If that uniform looks odd, it's because the Brewers traded Gorman, a fan favorite, to Cleveland in mid-1983. I happened to attend one of his "Milwaukee return games" on June 26 (box score), the first time I can remember home fans cheering when a visiting player homered. (Thomas went deep off reliever Tom Tellmann in the 8th.)

2. Tony Clark (1998 Pinnacle Performers Swing For The Fences #5)


Soon after my move to Boston, the Red Sox signed Tony Clark to a $5M contract, fresh off his 2001 All-Star season in Detroit. Clark proceeded to post a 47 OPS+ and everyone in the seats hated him, hated the team, and hated the owners. He followed that folly with a handful of decent years elsewhere, so I assume Tony never felt comfortable with Boston itself, his teammates, or contract.

3. Jason Thompson (1985 Fleer, what a color combo)


Thompson made 3 career All-Star games and struck out nowhere near the totals posted by free-swinging power guys today. Given his 120 career OPS+, I'm surprised he didn't get more opportunities after age 30. Montreal cut ties with Jason after two bad months in 1986 and that was it for his career.

4. John Mayberry, Sr. (1978 Topps #550)


Houston drafted Mayberry with high expectations, but he never hit well in spot-duty and they unloaded him to Kansas City for Lance Clemons and Jim York, two pitchers who combined to win 9 games for the Astros. Six years, two All-Star appearances, and 143 HRs later, it's fair to say the Royals got the better end of that trade (career stats).

5. Jesse Barfield (1989 Score NatWest Banks Yankees #5)
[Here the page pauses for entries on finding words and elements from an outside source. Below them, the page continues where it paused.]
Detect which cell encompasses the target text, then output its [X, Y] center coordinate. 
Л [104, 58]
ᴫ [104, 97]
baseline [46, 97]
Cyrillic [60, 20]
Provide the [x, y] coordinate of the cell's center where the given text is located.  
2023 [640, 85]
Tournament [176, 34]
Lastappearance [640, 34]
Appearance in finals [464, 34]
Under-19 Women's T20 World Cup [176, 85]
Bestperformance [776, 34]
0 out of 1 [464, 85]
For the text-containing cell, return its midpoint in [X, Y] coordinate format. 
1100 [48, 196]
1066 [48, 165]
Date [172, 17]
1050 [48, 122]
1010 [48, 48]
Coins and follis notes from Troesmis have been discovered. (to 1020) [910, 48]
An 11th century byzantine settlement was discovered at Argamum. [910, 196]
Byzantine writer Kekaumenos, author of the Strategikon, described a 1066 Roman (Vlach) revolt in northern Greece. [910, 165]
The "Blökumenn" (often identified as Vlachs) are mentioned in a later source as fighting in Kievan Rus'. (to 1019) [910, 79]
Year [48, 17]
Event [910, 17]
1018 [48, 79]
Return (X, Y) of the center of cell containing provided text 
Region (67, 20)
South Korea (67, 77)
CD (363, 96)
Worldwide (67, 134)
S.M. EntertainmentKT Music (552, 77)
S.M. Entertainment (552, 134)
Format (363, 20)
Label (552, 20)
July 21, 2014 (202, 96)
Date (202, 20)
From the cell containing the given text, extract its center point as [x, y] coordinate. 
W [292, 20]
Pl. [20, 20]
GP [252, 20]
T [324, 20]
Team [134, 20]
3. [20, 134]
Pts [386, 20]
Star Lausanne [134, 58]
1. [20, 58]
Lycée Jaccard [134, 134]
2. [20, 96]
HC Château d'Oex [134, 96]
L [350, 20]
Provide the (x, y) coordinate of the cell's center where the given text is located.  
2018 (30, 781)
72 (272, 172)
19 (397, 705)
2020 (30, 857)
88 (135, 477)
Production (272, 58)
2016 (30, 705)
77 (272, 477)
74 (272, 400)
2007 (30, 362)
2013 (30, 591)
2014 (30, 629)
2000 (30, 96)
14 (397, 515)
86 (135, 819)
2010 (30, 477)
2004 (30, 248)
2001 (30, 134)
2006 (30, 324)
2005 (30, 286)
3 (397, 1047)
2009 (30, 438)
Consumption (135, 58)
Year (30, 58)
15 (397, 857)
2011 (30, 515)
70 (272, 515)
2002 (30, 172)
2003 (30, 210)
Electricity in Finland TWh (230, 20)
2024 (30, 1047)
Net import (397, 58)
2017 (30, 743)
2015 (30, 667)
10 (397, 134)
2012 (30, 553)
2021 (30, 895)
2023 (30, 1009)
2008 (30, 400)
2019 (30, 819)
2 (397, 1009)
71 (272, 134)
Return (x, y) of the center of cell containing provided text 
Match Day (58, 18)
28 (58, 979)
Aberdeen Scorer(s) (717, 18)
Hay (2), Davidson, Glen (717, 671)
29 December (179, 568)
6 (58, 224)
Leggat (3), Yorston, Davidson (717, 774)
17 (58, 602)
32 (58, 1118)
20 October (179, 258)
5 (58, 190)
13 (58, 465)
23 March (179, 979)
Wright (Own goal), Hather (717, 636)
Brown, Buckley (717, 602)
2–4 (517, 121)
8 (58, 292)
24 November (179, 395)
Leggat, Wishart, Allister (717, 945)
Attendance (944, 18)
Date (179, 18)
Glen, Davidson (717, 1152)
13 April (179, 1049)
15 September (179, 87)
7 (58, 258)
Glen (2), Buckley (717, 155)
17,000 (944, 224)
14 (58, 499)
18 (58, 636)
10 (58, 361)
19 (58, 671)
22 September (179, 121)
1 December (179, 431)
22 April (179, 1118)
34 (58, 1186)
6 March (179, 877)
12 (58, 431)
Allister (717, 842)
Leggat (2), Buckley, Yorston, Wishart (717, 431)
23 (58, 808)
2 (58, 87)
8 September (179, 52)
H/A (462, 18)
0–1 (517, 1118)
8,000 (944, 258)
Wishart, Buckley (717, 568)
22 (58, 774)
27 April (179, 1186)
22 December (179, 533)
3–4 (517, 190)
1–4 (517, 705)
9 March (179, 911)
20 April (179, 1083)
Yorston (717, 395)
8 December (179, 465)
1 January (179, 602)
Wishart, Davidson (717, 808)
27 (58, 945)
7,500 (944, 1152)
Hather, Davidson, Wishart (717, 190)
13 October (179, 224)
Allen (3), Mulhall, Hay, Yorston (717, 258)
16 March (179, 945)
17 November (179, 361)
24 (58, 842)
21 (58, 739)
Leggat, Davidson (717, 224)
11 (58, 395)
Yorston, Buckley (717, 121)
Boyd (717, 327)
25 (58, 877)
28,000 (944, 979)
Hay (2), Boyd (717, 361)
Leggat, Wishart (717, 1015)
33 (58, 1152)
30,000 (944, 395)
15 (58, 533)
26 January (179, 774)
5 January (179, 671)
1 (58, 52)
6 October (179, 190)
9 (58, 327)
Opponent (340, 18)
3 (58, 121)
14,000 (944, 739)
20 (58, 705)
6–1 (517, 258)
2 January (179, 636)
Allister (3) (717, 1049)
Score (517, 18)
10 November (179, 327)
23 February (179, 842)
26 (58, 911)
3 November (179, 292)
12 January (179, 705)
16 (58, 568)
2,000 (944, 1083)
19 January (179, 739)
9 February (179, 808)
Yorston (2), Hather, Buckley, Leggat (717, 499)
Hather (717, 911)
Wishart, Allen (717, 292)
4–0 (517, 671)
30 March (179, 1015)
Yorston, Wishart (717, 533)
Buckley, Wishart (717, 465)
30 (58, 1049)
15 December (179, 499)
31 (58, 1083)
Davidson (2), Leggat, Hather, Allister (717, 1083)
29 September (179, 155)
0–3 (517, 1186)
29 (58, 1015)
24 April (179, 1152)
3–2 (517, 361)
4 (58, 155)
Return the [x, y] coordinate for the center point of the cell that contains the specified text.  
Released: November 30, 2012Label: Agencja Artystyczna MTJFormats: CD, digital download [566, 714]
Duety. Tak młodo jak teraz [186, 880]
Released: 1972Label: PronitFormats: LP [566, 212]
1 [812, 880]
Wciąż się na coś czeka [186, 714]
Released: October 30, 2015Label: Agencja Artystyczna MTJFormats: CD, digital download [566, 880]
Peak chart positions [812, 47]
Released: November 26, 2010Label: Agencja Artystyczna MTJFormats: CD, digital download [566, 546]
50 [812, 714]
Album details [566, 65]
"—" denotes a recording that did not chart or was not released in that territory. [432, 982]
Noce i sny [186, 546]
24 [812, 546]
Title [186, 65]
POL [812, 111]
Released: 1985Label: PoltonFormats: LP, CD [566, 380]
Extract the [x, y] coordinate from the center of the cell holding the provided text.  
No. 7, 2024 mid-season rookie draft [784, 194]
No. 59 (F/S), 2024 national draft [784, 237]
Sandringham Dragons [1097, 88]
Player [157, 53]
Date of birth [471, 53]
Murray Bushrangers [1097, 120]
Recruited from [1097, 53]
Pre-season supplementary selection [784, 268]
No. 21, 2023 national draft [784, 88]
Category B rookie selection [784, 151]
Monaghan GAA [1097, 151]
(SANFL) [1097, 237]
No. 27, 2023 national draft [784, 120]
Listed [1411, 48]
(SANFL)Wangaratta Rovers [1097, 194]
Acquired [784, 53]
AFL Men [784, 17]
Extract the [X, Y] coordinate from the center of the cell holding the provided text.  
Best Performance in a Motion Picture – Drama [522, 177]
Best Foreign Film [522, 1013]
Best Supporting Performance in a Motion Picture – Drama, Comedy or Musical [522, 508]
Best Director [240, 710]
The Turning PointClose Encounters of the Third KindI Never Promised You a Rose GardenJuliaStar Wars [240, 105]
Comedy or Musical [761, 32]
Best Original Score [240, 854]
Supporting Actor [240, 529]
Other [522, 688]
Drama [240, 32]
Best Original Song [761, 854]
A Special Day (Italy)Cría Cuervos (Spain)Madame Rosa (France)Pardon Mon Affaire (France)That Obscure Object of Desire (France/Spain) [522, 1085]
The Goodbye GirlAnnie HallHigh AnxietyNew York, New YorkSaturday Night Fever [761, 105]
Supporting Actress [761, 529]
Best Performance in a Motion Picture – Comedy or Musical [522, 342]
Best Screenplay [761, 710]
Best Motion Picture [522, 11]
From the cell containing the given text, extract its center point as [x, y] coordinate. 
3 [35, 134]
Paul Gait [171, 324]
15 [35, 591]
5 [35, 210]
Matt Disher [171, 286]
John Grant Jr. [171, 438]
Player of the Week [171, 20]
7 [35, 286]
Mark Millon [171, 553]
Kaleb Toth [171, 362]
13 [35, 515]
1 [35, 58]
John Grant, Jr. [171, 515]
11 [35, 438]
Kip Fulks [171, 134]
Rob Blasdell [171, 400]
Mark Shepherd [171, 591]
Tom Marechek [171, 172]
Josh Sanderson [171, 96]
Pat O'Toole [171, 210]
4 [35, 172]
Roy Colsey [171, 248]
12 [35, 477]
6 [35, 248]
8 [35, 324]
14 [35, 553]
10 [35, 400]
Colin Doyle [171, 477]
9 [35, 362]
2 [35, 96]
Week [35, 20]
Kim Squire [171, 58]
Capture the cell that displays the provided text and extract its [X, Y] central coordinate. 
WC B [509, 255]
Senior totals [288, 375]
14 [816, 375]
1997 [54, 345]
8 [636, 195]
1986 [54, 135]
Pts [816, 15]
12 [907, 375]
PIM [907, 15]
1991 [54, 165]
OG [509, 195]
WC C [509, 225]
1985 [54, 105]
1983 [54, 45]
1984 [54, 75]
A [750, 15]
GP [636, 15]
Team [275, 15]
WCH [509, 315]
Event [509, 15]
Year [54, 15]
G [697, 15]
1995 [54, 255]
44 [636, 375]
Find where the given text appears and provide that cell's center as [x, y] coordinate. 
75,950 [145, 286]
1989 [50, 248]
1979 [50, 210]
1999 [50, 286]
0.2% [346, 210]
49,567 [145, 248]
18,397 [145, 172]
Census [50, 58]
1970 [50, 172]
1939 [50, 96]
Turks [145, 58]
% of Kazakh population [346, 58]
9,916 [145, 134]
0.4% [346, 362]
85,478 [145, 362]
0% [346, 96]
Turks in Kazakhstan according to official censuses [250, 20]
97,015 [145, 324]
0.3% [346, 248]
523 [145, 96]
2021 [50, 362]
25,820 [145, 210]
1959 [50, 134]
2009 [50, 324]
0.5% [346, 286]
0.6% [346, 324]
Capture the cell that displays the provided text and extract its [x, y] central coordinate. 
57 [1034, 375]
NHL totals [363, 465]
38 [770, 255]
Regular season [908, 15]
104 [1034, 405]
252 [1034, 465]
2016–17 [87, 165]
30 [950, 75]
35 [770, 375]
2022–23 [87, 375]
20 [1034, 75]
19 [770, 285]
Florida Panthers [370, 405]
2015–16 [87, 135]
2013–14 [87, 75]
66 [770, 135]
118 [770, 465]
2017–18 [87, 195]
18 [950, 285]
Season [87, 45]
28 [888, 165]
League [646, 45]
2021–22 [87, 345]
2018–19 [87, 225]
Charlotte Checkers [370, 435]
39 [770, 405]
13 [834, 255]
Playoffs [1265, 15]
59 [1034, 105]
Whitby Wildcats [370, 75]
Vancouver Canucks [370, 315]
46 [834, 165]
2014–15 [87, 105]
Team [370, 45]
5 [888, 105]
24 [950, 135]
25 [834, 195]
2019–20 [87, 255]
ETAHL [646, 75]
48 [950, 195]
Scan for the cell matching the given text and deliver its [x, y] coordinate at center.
This is one of the first cards to show Jesse Barfield as a Yankee, after Toronto swapped him early in 1989 for a youthful Al Leiter. Jesse could still reach the seats in New York, but without the consistency shown earlier in Toronto. Like Jason Thompson, Barfield was finished by his early 30s, but might've stuck around longer with the surfeit of teams playing today.